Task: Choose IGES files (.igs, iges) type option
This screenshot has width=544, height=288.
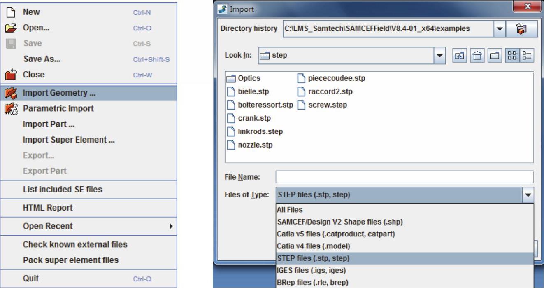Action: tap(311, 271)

--

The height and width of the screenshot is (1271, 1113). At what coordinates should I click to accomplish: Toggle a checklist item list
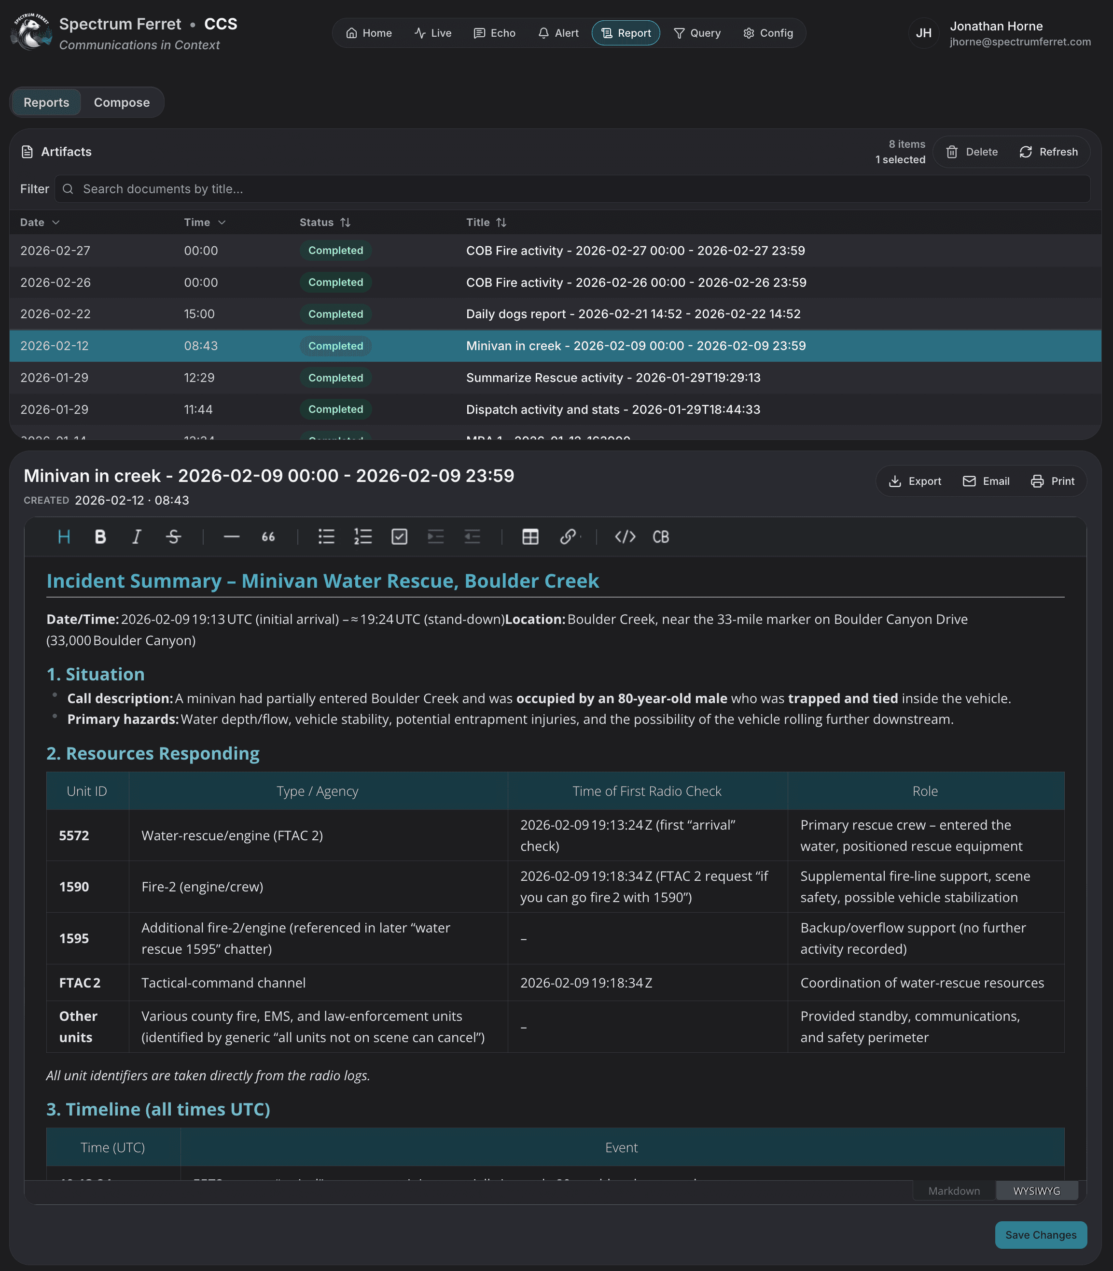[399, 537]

==

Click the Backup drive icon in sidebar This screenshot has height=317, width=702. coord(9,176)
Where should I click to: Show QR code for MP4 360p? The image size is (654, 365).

__What you are asked to do__
Please copy out the entries again, starting at the line that has "Task: Choose IGES" and stopping after the line that has "Action: tap(311, 271)", with "option" swapped for "setting" and nothing else changed. Omit the pictures.

__Answer to this exercise__
Task: Choose IGES files (.igs, iges) type setting
This screenshot has width=544, height=288.
Action: tap(311, 271)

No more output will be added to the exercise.